▶ What is being asked:
Produce the full set of records below once more, exactly as they stand.

Items from a dataset
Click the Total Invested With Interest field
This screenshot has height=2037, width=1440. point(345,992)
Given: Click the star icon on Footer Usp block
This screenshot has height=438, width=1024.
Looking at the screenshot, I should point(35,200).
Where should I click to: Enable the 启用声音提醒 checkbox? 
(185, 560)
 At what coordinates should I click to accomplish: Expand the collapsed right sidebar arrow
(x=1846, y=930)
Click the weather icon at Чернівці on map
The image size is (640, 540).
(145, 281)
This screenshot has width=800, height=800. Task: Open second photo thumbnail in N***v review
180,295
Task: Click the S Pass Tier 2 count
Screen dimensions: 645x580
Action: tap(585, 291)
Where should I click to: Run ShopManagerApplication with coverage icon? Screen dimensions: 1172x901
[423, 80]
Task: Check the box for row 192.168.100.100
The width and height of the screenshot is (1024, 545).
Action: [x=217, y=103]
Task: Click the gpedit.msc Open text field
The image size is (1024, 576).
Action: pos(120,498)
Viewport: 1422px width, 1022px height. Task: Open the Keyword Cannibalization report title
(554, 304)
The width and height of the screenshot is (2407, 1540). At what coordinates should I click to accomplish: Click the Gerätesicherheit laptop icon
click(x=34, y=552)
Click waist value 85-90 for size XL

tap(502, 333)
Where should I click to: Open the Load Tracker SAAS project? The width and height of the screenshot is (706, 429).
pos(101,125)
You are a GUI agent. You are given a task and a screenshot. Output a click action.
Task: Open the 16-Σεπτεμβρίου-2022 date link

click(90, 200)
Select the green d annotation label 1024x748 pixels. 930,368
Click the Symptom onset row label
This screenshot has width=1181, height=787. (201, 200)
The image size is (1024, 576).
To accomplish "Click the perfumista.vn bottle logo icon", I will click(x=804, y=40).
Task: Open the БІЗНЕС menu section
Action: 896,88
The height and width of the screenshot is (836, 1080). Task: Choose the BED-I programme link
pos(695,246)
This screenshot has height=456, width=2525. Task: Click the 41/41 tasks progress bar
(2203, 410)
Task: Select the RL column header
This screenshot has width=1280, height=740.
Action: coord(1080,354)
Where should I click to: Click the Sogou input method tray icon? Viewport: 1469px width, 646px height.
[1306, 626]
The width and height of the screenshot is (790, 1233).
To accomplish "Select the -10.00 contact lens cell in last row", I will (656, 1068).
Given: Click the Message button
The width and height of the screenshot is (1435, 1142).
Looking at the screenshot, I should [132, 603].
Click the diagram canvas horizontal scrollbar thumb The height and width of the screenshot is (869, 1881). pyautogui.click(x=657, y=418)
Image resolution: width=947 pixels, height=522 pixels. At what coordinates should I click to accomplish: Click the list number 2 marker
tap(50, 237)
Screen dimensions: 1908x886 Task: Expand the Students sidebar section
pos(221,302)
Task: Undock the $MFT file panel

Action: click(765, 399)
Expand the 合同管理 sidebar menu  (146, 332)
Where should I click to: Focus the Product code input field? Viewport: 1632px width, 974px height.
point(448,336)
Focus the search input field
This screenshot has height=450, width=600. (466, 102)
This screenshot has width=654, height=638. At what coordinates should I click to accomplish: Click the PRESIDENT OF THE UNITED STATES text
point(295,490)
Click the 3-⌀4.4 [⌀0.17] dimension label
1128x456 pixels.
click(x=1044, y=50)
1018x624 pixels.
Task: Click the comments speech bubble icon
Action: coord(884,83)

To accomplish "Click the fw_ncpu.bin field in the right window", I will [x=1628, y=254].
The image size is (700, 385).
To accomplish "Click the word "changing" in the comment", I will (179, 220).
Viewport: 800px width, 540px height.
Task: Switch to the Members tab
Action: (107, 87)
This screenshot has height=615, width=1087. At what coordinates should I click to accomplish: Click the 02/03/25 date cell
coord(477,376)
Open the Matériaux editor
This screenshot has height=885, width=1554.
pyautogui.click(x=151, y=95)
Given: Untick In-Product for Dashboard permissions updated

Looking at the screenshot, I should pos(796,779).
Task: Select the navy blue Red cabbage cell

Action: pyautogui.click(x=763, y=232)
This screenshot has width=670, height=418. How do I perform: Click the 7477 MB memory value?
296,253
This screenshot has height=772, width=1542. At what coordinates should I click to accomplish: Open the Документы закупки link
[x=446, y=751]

▶ Written answer:
Click the Total Invested With Interest field
This screenshot has height=2037, width=1440. point(345,992)
Given: Click the star icon on Footer Usp block
This screenshot has height=438, width=1024.
Looking at the screenshot, I should point(35,200).
Where should I click to: Enable the 启用声音提醒 checkbox? 
(185, 560)
 At what coordinates should I click to accomplish: Expand the collapsed right sidebar arrow
(x=1846, y=930)
Click the weather icon at Чернівці on map
The image size is (640, 540).
(145, 281)
This screenshot has width=800, height=800. Task: Open second photo thumbnail in N***v review
180,295
Task: Click the S Pass Tier 2 count
Screen dimensions: 645x580
Action: tap(585, 291)
Where should I click to: Run ShopManagerApplication with coverage icon? Screen dimensions: 1172x901
[423, 80]
Task: Check the box for row 192.168.100.100
The width and height of the screenshot is (1024, 545).
Action: [x=217, y=103]
Task: Click the gpedit.msc Open text field
The image size is (1024, 576).
Action: pos(120,498)
Viewport: 1422px width, 1022px height. Task: Open the Keyword Cannibalization report title
(554, 304)
The width and height of the screenshot is (2407, 1540). At what coordinates should I click to accomplish: Click the Gerätesicherheit laptop icon
click(x=34, y=552)
Click waist value 85-90 for size XL

tap(502, 333)
Where should I click to: Open the Load Tracker SAAS project? The width and height of the screenshot is (706, 429).
pos(101,125)
You are a GUI agent. You are given a task and a screenshot. Output a click action.
Task: Open the 16-Σεπτεμβρίου-2022 date link

click(90, 200)
Select the green d annotation label 1024x748 pixels. 930,368
Click the Symptom onset row label
This screenshot has width=1181, height=787. (201, 200)
The image size is (1024, 576).
To accomplish "Click the perfumista.vn bottle logo icon", I will click(x=804, y=40).
Task: Open the БІЗНЕС menu section
Action: 896,88
The height and width of the screenshot is (836, 1080). Task: Choose the BED-I programme link
pos(695,246)
This screenshot has height=456, width=2525. Task: Click the 41/41 tasks progress bar
(2203, 410)
Task: Select the RL column header
This screenshot has width=1280, height=740.
Action: coord(1080,354)
Where should I click to: Click the Sogou input method tray icon? Viewport: 1469px width, 646px height.
[1306, 626]
The width and height of the screenshot is (790, 1233).
To accomplish "Select the -10.00 contact lens cell in last row", I will (656, 1068).
Given: Click the Message button
The width and height of the screenshot is (1435, 1142).
Looking at the screenshot, I should [132, 603].
Click the diagram canvas horizontal scrollbar thumb The height and width of the screenshot is (869, 1881). pyautogui.click(x=657, y=418)
Image resolution: width=947 pixels, height=522 pixels. At what coordinates should I click to accomplish: Click the list number 2 marker
tap(50, 237)
Screen dimensions: 1908x886 Task: Expand the Students sidebar section
pos(221,302)
Task: Undock the $MFT file panel

Action: click(765, 399)
Expand the 合同管理 sidebar menu  (146, 332)
Where should I click to: Focus the Product code input field? Viewport: 1632px width, 974px height.
point(448,336)
Focus the search input field
This screenshot has height=450, width=600. (466, 102)
This screenshot has width=654, height=638. At what coordinates should I click to accomplish: Click the PRESIDENT OF THE UNITED STATES text
point(295,490)
Click the 3-⌀4.4 [⌀0.17] dimension label
1128x456 pixels.
click(x=1044, y=50)
1018x624 pixels.
Task: Click the comments speech bubble icon
Action: coord(884,83)

To accomplish "Click the fw_ncpu.bin field in the right window", I will [x=1628, y=254].
The image size is (700, 385).
To accomplish "Click the word "changing" in the comment", I will (179, 220).
Viewport: 800px width, 540px height.
Task: Switch to the Members tab
Action: (107, 87)
This screenshot has height=615, width=1087. At what coordinates should I click to accomplish: Click the 02/03/25 date cell
coord(477,376)
Open the Matériaux editor
This screenshot has height=885, width=1554.
pyautogui.click(x=151, y=95)
Given: Untick In-Product for Dashboard permissions updated

Looking at the screenshot, I should pos(796,779).
Task: Select the navy blue Red cabbage cell

Action: pyautogui.click(x=763, y=232)
This screenshot has width=670, height=418. How do I perform: Click the 7477 MB memory value?
296,253
This screenshot has height=772, width=1542. At what coordinates should I click to accomplish: Open the Документы закупки link
[x=446, y=751]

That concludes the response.